AABB NEWS: What advice do you have for those pursuing a career in transfusion medicine and biotherapies who want to make an impact on blood safety? 

Pérez-Carrillo: Stay interdisciplinary. Blood safety is never only a laboratory issue or a clinical issue. Learn quality systems, understand data, respect standards and remain close to patients and frontline teams. Also, build internationally, but implement locally. The best professionals in this field are those who can translate evidence into workable systems in their own institutions.

 

AABB NEWS: Tell us about a recent book that inspired you.

Pérez-Carrillo: One book that deeply influenced me is Twelve Patients: Life and Death at Bellevue Hospital by Eric Manheimer. I read it during the first wave of COVID-19 in Colombia, between April and June 2020, during a time when uncertainty, scarcity and human vulnerability were especially visible in health care. What stayed with me is that Manheimer does not write about patients as diagnoses or hospital events, but as whole human beings shaped by fear, dignity, inequality and hope. That perspective strengthened my own humanism as a blood bank director. In transfusion medicine, it is easy to focus on components, inventories, compatibility and safety metrics—all of which are essential—but the book reminded me that every unit of blood also belongs to a human story: a donor who gives, a team that safeguards and a patient who depends on that act to continue living.

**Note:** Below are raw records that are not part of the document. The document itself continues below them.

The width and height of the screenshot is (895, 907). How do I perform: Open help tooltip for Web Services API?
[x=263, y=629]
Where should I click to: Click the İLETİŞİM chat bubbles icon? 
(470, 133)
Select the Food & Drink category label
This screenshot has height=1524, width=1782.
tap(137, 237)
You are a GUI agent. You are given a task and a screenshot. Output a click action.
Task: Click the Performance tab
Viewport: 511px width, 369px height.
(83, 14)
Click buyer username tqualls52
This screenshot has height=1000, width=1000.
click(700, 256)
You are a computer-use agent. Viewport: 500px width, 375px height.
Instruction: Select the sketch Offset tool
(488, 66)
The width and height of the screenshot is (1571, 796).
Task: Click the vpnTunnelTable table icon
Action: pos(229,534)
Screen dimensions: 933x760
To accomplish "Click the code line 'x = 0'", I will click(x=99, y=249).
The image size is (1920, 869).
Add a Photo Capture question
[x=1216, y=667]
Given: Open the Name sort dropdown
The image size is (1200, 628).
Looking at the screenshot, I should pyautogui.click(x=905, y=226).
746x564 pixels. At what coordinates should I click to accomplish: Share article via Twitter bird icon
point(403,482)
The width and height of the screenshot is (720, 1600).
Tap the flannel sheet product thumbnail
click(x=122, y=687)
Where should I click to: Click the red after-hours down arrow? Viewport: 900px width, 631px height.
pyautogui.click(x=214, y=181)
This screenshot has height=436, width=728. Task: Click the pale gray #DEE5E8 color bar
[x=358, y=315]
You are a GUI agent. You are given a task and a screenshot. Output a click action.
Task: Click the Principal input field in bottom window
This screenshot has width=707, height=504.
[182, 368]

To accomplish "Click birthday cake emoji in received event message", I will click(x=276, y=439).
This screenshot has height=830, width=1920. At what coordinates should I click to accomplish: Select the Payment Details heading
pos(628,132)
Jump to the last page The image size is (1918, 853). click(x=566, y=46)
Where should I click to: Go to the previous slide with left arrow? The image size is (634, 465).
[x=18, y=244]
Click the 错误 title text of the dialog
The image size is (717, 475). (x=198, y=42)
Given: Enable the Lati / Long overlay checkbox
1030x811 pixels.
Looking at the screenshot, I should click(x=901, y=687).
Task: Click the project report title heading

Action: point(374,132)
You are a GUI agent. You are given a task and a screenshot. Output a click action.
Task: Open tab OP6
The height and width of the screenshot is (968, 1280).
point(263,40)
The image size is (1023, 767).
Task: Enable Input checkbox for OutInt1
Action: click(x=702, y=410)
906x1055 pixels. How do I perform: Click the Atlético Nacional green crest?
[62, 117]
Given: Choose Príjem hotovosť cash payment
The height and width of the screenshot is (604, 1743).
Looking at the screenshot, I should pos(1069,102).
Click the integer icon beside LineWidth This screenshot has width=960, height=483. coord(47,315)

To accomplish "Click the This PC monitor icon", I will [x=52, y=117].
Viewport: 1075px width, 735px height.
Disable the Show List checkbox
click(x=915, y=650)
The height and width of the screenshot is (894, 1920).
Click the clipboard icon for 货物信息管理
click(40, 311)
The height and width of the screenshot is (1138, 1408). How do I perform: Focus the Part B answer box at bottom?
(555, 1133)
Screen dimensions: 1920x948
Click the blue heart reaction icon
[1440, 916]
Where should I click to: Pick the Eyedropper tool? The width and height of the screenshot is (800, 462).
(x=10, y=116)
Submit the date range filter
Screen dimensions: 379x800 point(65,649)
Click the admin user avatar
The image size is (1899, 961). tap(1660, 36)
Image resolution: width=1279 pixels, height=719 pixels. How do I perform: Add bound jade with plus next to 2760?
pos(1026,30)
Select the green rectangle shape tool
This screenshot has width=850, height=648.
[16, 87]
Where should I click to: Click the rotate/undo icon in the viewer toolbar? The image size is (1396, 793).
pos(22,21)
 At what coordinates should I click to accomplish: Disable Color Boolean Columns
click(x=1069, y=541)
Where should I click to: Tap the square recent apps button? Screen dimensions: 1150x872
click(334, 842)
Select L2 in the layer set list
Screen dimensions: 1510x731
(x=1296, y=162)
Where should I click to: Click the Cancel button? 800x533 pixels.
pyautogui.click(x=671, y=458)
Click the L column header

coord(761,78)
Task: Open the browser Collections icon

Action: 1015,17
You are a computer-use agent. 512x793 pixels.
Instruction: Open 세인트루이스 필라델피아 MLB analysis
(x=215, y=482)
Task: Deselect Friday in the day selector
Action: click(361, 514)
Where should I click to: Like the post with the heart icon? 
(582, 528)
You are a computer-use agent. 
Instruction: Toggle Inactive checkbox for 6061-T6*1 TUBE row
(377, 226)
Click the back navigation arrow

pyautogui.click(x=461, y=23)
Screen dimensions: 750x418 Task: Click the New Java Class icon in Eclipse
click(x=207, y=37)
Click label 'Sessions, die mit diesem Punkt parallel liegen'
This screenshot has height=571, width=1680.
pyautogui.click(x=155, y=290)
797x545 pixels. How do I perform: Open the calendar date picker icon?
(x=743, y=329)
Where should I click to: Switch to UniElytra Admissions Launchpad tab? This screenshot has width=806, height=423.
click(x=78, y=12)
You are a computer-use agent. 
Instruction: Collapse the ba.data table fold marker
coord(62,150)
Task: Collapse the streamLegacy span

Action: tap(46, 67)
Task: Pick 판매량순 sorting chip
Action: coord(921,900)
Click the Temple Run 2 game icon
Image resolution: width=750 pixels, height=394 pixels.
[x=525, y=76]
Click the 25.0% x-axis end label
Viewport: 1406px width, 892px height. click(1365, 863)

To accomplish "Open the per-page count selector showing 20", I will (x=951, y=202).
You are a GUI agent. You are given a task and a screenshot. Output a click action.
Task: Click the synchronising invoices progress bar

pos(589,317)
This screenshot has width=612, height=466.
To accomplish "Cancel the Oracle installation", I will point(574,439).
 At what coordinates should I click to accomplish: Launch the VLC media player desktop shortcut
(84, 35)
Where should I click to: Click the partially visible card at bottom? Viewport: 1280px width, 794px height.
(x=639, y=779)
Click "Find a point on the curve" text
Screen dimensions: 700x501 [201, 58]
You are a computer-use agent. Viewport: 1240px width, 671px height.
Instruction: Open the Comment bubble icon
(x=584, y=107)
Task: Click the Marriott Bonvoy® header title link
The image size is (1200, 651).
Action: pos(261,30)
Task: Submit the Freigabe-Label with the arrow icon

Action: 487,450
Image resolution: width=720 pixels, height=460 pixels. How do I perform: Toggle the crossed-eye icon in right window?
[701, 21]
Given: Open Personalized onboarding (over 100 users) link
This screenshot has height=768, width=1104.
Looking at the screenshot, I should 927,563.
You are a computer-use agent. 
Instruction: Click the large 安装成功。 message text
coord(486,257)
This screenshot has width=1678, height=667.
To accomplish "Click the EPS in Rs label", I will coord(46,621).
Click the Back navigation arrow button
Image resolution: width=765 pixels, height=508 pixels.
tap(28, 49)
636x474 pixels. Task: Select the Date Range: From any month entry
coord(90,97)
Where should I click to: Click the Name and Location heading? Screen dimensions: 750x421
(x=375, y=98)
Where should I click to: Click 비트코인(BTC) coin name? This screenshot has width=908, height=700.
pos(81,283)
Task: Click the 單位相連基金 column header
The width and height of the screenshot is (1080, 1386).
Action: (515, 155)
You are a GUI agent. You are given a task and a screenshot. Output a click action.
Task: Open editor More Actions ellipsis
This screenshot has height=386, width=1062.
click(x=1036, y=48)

That lesson has remained central in my work in Colombia. It has helped me see transfusion support not only as a technical process, but as an ethical encounter. Whether we are caring for a patient with cancer, a child, a pregnant woman with severe hemorrhage or a critically ill adult, our responsibility is not only to provide safe blood, but to preserve dignity, compassion, and trust throughout the process. That is the kind of medicine I continue to aspire to practice and lead.